An issue of increasing interest in genetic association studies is gene-environment (G × E) interactions. It is, though, problematic to consider environmental factors in case-control studies of longevity; these factors may not be constant over time, that is, the longevity cases could have experienced a different environment when they were at the age of the younger controls. Instead, a longitudinal design that investigates survival during old age would be more suitable for G × E studies. In relation to DNA repair, a G × E analysis could be especially appealing as the sub-processes repair certain types of DNA damage induced by certain types of environmental sources. An example is the oxidative damage repaired by BER, which, among others, is induced by the general metabolism, which might be affected differently by diverse types and amounts of food intake.
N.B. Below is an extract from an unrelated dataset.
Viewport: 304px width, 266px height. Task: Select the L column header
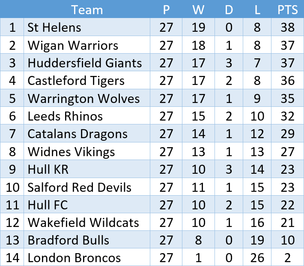[257, 10]
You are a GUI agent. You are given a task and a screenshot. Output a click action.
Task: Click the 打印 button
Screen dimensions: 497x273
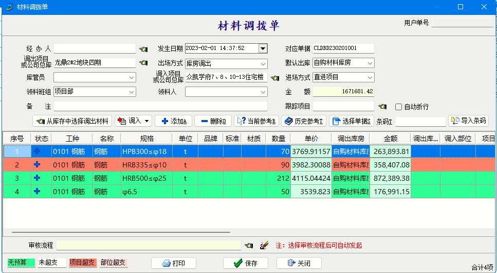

When we performed the self-contained set-based analysis (of all SNPs under study) and the competitive gene-set analysis of BER, HRR and RECQ in the German study population, we did not observe replication. There are a number of possible reasons for this. First of all, different genotyping procedures were used in the two study populations. This may cause differences in the coverage of the variation in the gene regions, which potentially could affect the relative difference between the sub-processes. Specifically, five genes were not covered at all in the German data: H2AFX (DNA-damage response), APEX1 (BER), ACD (telomere functioning), ERCC1 (nucleotide excision repair) and RECQL4 (BER, RECQ, telomere functioning and mtDNA processes). Moreover, not exactly the same SNPs were genotyped in the two study populations; hence, depending on the LD of the discovery SNPs, these might not all be tagged in the German data. Secondly, we aimed to replicate very modest-sized enrichment score P-values (P=0.004–0.048, Table 2), of which only one in nine remained significant after correcting for the test of nine sub-processes. Thus, it may be difficult to replicate associations with such values as compared to replicating those with smaller P-values. Furthermore, it might be difficult to detect a relative significance between sub-processes (competitive gene-set analysis) in the German data set considering that the overall pathway was non-significant (self-contained set-based analysis). Thirdly, the Germans were older than the Danes, and, if the associations are not constant throughout old age, they may not replicate well. Such change in association with age has been reported previously.52 Finally, it is possible that the effect of BER, HRR, RECQ and of the pathway overall is population specific, perhaps mediated through population-specific characteristics in environment. Such population-specific effects have previously been suggested for single variants.53 Hence, before final conclusion can be drawn, additional studies in other, preferably larger, study populations are needed.

Conclusion

In this study, we investigated the association between human longevity and genetic variation in nine sub-processes of DNA-damage response and repair, all considered to have key roles in maintenance of genetic stability and the aging process. We observed significant support for an association of the entire pathway with longevity. In the competitive analysis, we furthermore found BER, HRR and RECQ to be nominally significantly more associated with longevity than other sub-processes, although this did, in general, not remain significant when correcting for the number of sub-processes tested. Especially for BER, the association was caused by several genes, which indicates that, of the entire pathway, variation in BER might influence longevity the most. Still, as these findings did not show replication in the German study population, more analyses are needed in additional study populations before final conclusion can be drawn.